В этой людской массе сторонников евроинтеграции Владимир один из немногих, кому в ближайшее время путь в Европу заказан. Из-за судимости. Что обиднее – до заключения он не успел побывать ни в одной из европейских стран.

Проезд на Институтскую забаррикадирован. Минуешь деревянные щиты – и словно покидаешь территорию маленькой автономии в центре страны. У ограждения на повороте к Администрации Президента, которое с одной стороны стережет протестующая толпа, а с другой – безмолвствующий "Беркут", начинает казаться, что одна автономия породила другую.

— Расскажите, что для вас Европа и как вы воспринимаете Россию? – прошу я Николенко.

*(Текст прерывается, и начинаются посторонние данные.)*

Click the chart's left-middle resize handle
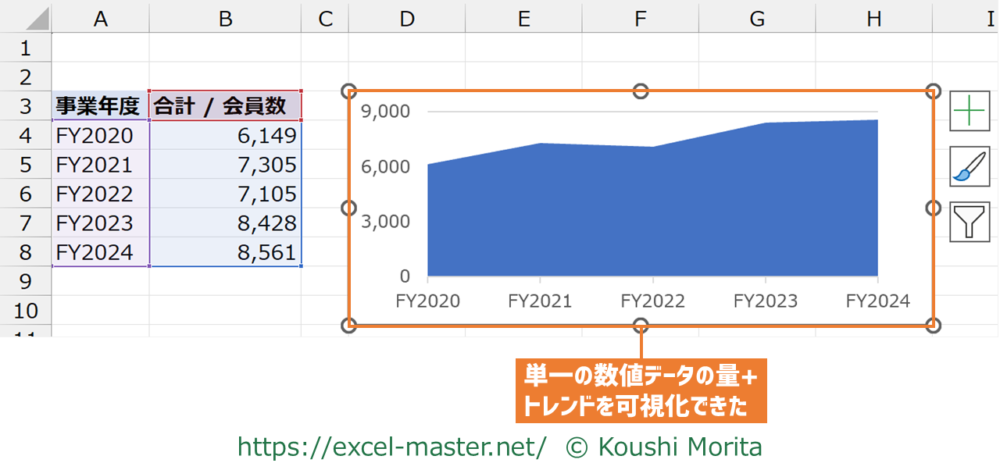349,208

— Европа, как бы это ни было сказано тривиально, это, прежде всего, стандарты жизни. У нас общество с развитой гражданской позицией, это очень по-европейски. В Европе тоже не все хорошо, но в России намного хуже. Россия это вообще стремно. Для меня это политрепрессии, нищета и разруха, коррупция власти, беспробудное пьянство, геноцид своего народа. Единственное, что вызывает положительные эмоции – это простой русский народ. Там есть много близких по духу товарищей, за которых мы переживаем, и хотим, чтобы у них было примерно то же самое, что у нас сейчас. Хотя бы так.

В конце концов, мы вновь вливаемся в компанию броуновских частичек на Крещатике. Владимир продолжит поиски квартиры – иначе придется ночевать у подруги. Напоследок я интересуюсь, а что он думает о тезисе, что путь в Европу нужно начинать с себя.

— Конечно, это так. Вот я бросил пить, не пью уже три года. Пока сидел, я пропагандировал среди заключенных, что можно не пить. Причем я бросил, не потому что мне нельзя по здоровью. Я просто хотел доказать, что это такая маленькая победа над собой, – отвечает он.

Когда мы прощаемся, мимо нас проходит колонна студентов, направляясь туда, где можно опьянеть без алкоголя. Опьянеть от чувства солидарности.